Listening to the songs on Obama’s playlist reflects the taste of a music consumer who’s making an effort to stay current, although at 55 he’s relatively old in pop music terms. There’s a clear preference for black music and a systematic disregard for styles that apparently don’t excite him, like classical or country music. Hip-hop has a notable presence, perhaps more than usual for a black man his age.
Obama likes rappers, particularly those who broke out during the 1990s, like Jay-Z, Nas, and Common; old-time soul and rhythm and blues singers such as Aretha Franklin, Nina Simone and Aaron Neville; artists of about his same age (Prince, who died this year, and Janet Jackson) as well as some younger ones (Anthony Hamilton, Leon Bridges, and Janelle Monae). He also likes punk (War and Tower of Power) and jazz (Miles Davis, Charles Mingus and Billie Holiday). Here and there you can find a few pop or rock songs, along with a little world music (Caetano Veloso and Manu Chao).
One can assume that the two lists reflect Obama’s personal taste to a great extent. A few months ago, in a short interview with New Yorker editor David Remnick in a piece about Aretha Franklin, the president said that her song “Rock Steady” was a good bet for any party – and that song is indeed on his lists.
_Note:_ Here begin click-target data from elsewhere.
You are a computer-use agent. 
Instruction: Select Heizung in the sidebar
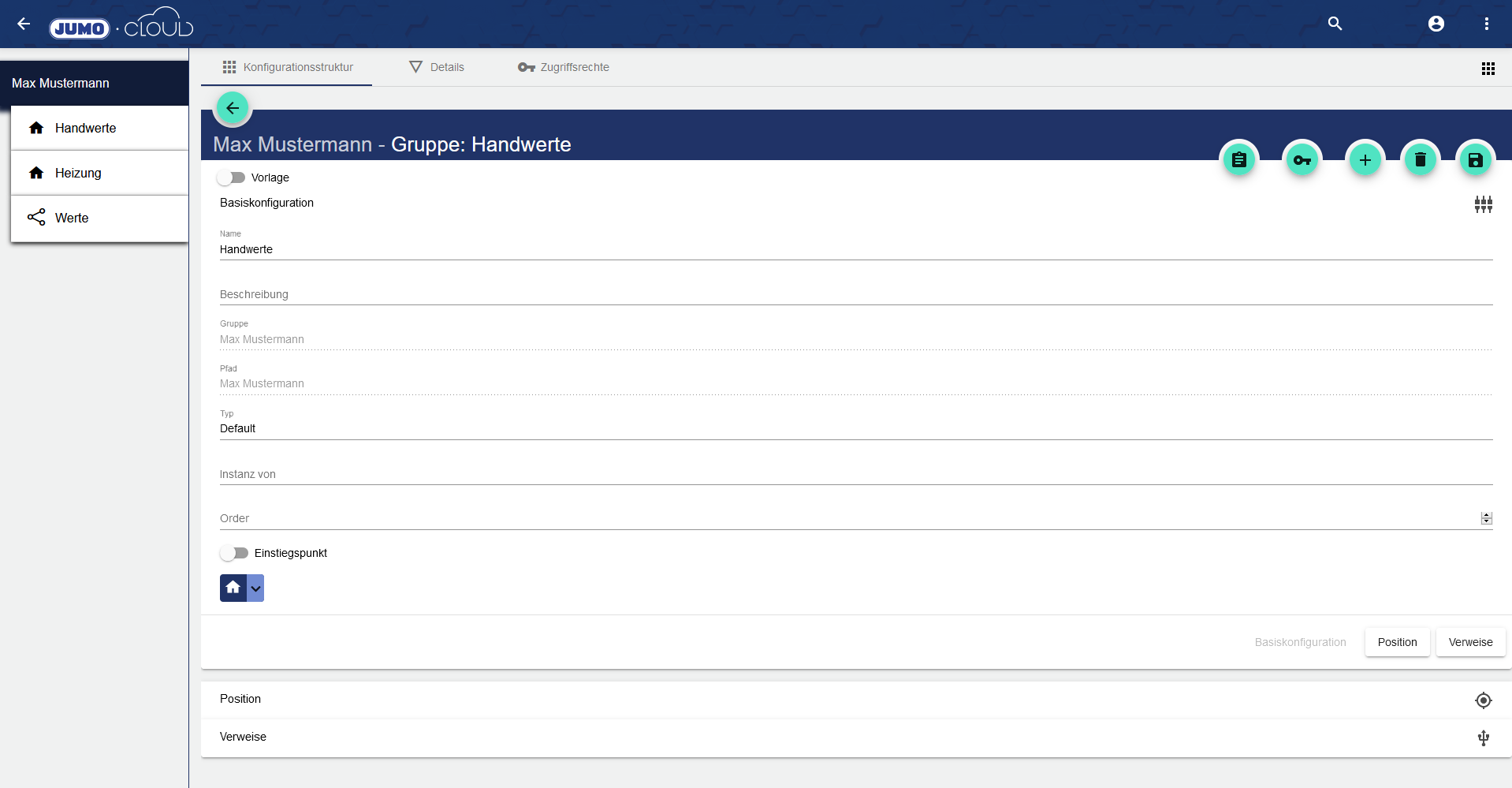pyautogui.click(x=78, y=173)
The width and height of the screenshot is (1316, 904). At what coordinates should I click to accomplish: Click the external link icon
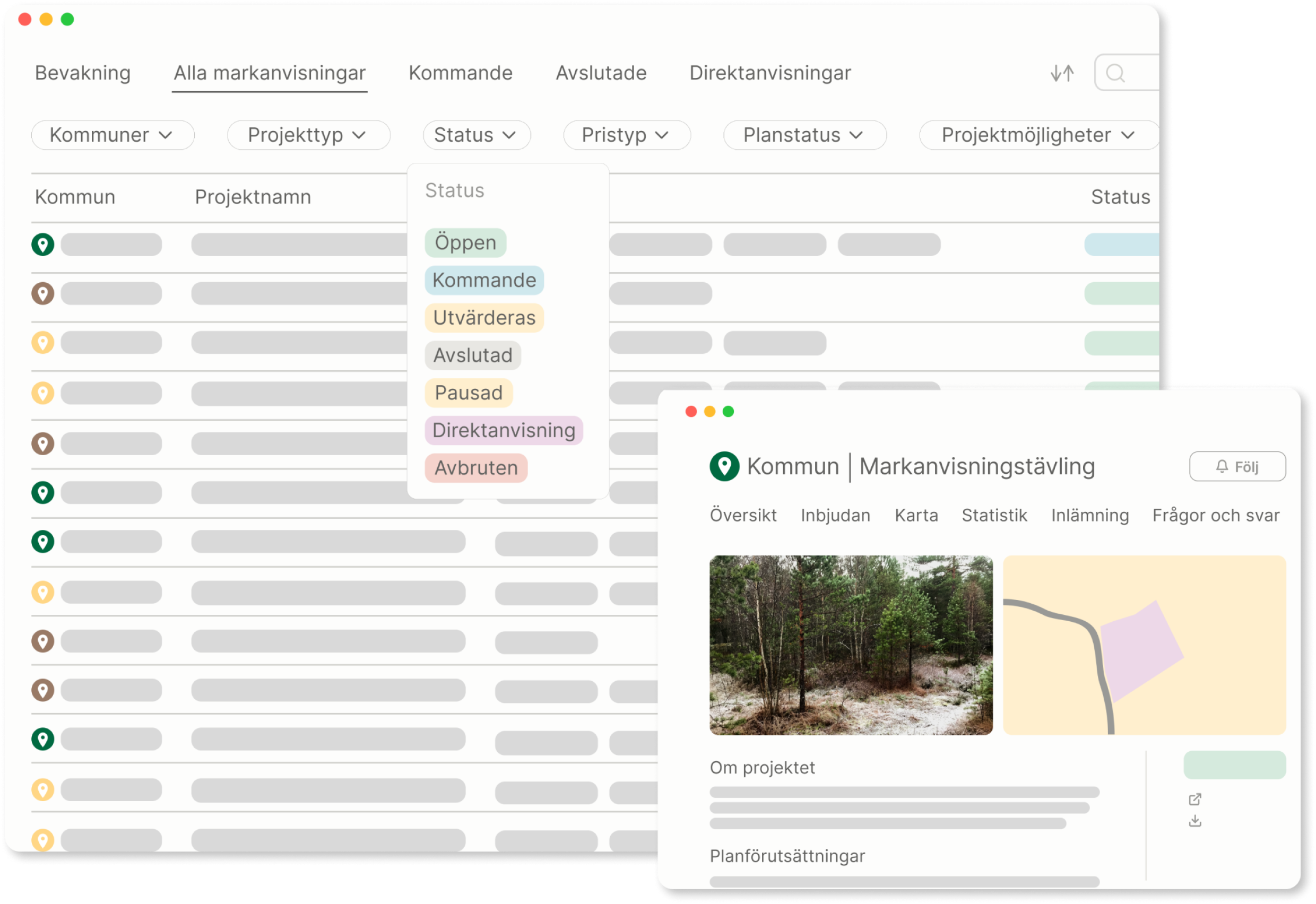point(1195,799)
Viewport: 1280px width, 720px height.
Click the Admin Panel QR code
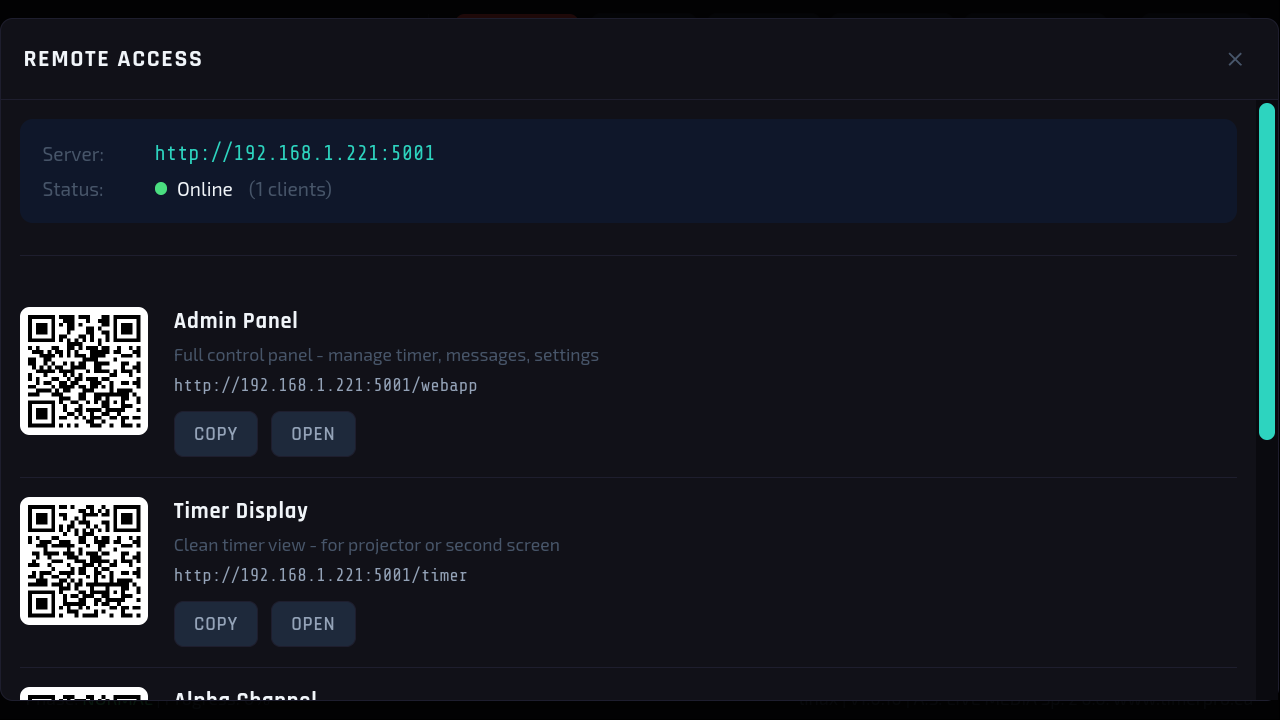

Still, it’s hard to believe that the lists were compiled without some input from experts in the field. Someone described as a White House official even admitted to The Washington Post last week that publishing the lists was an alternative way of reaching the public in a period when American society is more divided than usual over political issues. In an age when many young people are deterred from dealing with politics, and when on the other hand you have a president worried about the kind of mark he’ll leave on history, even a playlist can be a way to achieve one’s goal.